* [Work required]
Rescale everything from the line containing "The width and height of the screenshot is (1269, 952)." down through the end of the records. Write all of those lines out again, requests included, and multiply every coordinate in the answers by 2.1, rounding to whole numbers with halves going up.
[BEGIN Data listing]
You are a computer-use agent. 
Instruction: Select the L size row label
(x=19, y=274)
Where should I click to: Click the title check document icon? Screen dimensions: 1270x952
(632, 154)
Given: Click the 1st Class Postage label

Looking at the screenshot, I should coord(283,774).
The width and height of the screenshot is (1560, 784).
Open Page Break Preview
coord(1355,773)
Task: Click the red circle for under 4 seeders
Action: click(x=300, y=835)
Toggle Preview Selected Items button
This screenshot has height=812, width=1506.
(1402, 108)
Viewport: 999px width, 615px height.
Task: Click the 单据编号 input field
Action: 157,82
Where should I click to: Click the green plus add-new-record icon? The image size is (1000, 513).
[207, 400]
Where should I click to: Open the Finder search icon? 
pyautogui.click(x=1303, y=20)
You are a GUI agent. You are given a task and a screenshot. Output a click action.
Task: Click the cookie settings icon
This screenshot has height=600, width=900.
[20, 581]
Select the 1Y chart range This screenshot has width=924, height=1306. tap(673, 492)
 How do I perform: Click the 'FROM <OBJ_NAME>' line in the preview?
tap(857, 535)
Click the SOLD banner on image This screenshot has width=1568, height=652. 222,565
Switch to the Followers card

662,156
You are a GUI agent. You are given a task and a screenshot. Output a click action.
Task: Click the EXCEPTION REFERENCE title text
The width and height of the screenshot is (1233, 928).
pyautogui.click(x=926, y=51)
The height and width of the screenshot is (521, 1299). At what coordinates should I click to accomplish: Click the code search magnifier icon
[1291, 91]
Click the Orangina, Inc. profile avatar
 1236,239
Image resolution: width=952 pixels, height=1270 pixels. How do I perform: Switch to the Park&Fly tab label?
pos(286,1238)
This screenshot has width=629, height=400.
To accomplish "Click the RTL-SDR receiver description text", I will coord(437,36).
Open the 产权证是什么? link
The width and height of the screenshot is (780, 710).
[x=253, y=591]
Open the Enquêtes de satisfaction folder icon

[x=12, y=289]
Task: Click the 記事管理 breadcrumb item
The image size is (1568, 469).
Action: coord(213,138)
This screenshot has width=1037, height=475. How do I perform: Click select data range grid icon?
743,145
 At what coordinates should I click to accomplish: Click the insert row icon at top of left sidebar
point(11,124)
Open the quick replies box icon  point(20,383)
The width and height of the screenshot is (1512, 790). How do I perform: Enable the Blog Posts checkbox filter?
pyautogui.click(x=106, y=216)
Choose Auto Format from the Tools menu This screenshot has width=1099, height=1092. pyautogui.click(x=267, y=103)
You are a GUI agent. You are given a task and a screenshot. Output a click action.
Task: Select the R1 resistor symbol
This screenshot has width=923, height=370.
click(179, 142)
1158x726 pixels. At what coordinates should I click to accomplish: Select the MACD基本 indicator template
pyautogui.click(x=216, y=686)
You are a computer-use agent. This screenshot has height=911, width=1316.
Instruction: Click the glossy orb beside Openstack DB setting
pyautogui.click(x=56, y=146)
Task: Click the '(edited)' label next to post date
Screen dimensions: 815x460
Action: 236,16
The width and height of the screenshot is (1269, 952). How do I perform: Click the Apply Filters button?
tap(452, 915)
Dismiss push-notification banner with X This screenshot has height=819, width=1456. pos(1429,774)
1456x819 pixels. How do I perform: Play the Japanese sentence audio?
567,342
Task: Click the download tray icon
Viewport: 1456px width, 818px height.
[END Data listing]
* [Answer to the exercise]
The width and height of the screenshot is (1269, 952). How do I perform: Click the Apply Filters button?
tap(949, 1922)
Dismiss push-notification banner with X This screenshot has height=819, width=1456. pos(3001,1625)
1456x819 pixels. How do I perform: Play the Japanese sentence audio?
1191,718
Task: Click the download tray icon
Viewport: 1456px width, 818px height.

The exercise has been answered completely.